Segment Start: Records to process
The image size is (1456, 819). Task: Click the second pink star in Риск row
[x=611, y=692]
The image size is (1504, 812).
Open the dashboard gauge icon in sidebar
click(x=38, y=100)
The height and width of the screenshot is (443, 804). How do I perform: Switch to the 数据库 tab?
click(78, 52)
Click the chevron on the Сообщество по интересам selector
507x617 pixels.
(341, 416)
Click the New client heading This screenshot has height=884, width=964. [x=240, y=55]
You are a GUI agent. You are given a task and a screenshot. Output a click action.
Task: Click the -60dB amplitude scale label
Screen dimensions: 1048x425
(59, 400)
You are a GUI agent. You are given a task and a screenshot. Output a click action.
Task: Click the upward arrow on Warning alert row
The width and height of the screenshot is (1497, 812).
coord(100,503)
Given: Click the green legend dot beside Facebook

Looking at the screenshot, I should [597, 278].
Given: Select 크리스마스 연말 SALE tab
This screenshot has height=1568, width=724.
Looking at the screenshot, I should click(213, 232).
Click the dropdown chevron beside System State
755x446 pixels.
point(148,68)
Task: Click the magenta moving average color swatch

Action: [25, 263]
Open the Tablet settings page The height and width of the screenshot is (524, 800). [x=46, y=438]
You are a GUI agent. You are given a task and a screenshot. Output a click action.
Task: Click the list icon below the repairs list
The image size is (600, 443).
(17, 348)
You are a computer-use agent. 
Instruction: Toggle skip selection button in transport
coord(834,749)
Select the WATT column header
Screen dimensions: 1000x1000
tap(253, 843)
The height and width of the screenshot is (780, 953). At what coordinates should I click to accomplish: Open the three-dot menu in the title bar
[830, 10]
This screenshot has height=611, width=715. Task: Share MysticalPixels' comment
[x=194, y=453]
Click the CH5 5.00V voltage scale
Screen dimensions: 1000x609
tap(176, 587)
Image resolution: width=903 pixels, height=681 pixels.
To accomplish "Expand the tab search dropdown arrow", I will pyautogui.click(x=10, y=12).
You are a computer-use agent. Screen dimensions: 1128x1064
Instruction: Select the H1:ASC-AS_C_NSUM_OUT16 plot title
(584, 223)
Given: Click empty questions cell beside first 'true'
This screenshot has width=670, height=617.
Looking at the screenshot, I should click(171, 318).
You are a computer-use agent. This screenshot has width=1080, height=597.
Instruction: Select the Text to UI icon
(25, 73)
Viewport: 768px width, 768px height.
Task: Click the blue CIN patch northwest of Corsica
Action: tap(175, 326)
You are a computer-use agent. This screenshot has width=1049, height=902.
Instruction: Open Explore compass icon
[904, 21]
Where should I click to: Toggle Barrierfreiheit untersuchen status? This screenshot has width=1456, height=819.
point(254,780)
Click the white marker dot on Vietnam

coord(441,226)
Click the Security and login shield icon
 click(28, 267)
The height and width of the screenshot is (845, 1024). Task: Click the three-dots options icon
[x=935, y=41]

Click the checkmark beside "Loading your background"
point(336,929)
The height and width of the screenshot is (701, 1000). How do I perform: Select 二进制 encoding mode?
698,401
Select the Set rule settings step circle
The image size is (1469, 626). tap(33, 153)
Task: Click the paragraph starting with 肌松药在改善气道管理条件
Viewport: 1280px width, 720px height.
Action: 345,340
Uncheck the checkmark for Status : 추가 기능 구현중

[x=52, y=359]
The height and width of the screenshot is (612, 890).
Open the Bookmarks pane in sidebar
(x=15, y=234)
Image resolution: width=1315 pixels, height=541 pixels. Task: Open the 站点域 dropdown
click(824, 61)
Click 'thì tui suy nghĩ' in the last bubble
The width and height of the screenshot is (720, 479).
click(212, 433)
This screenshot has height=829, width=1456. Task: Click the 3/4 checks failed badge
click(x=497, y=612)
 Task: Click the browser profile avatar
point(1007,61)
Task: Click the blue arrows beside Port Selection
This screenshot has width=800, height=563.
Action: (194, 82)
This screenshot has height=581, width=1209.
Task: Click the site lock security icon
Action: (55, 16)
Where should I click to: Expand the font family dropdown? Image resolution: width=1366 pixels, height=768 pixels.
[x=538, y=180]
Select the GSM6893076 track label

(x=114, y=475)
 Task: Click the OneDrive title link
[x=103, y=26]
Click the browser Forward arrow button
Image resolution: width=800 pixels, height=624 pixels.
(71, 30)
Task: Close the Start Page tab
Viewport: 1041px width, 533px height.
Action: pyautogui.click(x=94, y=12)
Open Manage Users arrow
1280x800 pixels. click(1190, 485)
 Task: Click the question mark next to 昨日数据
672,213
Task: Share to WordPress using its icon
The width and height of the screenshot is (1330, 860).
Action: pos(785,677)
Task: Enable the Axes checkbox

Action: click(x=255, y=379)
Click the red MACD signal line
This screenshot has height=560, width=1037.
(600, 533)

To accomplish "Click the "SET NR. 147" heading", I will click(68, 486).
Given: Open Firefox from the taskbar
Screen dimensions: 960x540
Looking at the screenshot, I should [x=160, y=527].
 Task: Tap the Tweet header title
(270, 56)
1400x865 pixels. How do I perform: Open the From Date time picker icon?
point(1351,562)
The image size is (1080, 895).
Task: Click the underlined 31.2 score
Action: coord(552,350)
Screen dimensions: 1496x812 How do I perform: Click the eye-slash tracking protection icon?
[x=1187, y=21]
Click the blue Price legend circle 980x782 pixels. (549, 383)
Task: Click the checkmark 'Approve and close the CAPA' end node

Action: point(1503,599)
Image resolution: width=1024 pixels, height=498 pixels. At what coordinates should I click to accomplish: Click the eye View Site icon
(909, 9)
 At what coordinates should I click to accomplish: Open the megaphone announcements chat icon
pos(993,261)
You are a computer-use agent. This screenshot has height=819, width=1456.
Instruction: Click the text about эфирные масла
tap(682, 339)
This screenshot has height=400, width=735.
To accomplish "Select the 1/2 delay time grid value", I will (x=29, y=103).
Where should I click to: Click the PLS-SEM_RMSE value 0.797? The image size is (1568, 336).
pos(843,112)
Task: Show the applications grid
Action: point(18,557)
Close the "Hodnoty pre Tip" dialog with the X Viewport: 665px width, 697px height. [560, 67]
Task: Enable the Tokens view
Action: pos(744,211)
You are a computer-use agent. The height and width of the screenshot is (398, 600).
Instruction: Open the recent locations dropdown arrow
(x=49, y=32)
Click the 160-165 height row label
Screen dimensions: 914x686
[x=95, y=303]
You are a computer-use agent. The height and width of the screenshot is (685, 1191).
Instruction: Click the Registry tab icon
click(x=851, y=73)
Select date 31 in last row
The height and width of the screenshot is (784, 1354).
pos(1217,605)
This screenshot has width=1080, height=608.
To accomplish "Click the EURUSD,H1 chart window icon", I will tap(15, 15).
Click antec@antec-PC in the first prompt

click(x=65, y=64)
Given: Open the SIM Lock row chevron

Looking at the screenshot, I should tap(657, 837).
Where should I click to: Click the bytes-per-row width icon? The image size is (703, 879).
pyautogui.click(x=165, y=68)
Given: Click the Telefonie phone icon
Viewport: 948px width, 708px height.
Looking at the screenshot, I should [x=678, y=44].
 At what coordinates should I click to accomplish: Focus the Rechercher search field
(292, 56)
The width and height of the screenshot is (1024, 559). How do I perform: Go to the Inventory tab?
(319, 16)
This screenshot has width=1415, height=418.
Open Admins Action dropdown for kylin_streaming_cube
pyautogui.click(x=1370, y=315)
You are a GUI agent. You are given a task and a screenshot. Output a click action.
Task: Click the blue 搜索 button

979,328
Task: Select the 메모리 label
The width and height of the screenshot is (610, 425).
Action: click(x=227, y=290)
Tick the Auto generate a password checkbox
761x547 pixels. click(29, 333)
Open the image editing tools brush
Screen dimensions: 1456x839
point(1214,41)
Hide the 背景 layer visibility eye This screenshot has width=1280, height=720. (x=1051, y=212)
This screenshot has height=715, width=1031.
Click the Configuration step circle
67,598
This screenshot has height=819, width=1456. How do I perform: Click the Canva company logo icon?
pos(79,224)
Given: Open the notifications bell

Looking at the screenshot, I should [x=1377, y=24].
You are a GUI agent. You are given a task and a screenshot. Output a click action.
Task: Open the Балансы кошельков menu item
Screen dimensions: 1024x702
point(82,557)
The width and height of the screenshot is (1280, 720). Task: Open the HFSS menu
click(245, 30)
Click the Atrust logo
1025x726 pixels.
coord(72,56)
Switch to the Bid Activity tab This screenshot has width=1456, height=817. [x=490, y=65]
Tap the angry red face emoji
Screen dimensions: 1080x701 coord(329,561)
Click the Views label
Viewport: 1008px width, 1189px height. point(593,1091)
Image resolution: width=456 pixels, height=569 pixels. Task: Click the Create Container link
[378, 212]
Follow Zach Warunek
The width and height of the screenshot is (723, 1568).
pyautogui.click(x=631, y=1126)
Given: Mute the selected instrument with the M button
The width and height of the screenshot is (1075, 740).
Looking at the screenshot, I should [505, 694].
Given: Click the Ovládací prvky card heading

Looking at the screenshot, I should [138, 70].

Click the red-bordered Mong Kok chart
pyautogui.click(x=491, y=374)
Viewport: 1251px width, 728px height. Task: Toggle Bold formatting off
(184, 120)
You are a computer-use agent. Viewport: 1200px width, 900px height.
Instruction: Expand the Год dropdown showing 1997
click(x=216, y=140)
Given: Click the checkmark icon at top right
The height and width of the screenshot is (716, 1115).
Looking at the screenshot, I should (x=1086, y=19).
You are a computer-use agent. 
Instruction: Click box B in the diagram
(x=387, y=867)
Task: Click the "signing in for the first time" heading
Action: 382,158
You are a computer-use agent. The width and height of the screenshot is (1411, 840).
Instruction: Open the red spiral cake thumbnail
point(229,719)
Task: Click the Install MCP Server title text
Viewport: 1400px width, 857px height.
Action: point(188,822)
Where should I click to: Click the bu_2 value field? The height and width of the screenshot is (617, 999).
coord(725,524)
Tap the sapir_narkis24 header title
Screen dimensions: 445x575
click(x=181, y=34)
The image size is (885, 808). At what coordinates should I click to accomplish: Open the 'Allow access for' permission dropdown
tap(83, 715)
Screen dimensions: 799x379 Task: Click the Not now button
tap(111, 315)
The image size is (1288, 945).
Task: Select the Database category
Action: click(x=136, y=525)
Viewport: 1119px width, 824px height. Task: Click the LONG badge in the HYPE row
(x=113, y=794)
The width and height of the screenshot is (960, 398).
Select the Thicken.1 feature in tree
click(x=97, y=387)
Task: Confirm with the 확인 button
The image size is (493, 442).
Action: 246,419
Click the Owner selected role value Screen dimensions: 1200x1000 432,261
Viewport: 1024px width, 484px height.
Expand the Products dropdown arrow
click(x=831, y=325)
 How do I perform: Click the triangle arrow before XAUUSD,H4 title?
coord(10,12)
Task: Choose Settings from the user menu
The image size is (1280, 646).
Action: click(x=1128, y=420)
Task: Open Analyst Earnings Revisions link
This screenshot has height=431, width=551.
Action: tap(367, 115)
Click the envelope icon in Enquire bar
Segment End: Records to process
*Aim of the task*.
When a line contains the string "selected", count that line; once every line of the records has been checked, state the count alone.

*Your solution*.
2